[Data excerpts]
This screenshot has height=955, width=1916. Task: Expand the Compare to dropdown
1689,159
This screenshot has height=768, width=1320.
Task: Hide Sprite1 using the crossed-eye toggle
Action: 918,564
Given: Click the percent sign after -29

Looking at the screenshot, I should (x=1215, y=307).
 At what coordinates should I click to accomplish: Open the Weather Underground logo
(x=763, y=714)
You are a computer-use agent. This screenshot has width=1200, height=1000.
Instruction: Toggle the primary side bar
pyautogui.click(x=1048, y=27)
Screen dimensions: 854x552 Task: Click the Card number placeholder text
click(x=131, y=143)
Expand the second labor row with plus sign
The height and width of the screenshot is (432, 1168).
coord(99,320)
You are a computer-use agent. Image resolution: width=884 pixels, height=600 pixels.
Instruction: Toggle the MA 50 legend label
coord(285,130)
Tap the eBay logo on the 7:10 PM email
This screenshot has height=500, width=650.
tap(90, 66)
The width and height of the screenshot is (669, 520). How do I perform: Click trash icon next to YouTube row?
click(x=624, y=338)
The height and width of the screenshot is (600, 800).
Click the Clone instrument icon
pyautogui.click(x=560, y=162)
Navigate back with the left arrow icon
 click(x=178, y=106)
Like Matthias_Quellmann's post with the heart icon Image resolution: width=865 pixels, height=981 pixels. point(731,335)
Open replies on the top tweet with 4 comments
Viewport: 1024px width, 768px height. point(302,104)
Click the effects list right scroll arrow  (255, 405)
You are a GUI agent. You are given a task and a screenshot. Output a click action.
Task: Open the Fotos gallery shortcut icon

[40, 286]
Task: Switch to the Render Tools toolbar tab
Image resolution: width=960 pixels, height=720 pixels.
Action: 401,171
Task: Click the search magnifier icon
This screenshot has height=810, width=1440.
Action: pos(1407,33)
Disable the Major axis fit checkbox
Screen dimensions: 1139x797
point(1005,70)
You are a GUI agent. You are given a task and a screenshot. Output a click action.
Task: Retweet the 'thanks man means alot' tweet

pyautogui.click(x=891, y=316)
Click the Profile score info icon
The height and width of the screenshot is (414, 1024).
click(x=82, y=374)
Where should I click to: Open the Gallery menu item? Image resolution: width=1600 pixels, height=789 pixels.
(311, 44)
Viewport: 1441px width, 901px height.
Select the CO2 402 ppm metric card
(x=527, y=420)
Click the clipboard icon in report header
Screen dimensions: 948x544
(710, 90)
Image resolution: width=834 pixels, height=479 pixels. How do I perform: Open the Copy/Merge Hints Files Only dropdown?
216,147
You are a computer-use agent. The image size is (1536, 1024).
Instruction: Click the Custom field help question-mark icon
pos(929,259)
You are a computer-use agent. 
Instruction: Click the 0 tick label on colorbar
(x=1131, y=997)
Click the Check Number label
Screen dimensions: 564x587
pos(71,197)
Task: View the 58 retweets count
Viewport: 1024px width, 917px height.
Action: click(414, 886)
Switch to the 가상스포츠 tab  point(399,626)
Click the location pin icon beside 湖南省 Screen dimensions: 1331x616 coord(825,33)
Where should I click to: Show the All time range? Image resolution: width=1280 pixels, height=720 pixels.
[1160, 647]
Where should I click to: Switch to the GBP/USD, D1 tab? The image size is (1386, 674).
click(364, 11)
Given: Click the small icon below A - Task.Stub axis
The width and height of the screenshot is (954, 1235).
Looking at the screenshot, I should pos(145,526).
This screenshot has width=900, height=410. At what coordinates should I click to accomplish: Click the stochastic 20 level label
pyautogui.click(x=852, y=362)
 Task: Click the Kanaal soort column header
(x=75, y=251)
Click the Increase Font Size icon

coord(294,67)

- Work to complete -
Could you please copy the lines above exactly, beginning at the first and ending at the line that contains "Task: Click the search magnifier icon"?

- The completed task -
This screenshot has height=955, width=1916. Task: Expand the Compare to dropdown
1689,159
This screenshot has height=768, width=1320.
Task: Hide Sprite1 using the crossed-eye toggle
Action: 918,564
Given: Click the percent sign after -29

Looking at the screenshot, I should (x=1215, y=307).
 At what coordinates should I click to accomplish: Open the Weather Underground logo
(x=763, y=714)
You are a computer-use agent. This screenshot has width=1200, height=1000.
Instruction: Toggle the primary side bar
pyautogui.click(x=1048, y=27)
Screen dimensions: 854x552 Task: Click the Card number placeholder text
click(x=131, y=143)
Expand the second labor row with plus sign
The height and width of the screenshot is (432, 1168).
coord(99,320)
You are a computer-use agent. Image resolution: width=884 pixels, height=600 pixels.
Instruction: Toggle the MA 50 legend label
coord(285,130)
Tap the eBay logo on the 7:10 PM email
This screenshot has height=500, width=650.
tap(90, 66)
The width and height of the screenshot is (669, 520). How do I perform: Click trash icon next to YouTube row?
click(x=624, y=338)
The height and width of the screenshot is (600, 800).
Click the Clone instrument icon
pyautogui.click(x=560, y=162)
Navigate back with the left arrow icon
 click(x=178, y=106)
Like Matthias_Quellmann's post with the heart icon Image resolution: width=865 pixels, height=981 pixels. point(731,335)
Open replies on the top tweet with 4 comments
Viewport: 1024px width, 768px height. point(302,104)
Click the effects list right scroll arrow  (255, 405)
You are a GUI agent. You are given a task and a screenshot. Output a click action.
Task: Open the Fotos gallery shortcut icon

[40, 286]
Task: Switch to the Render Tools toolbar tab
Image resolution: width=960 pixels, height=720 pixels.
Action: 401,171
Task: Click the search magnifier icon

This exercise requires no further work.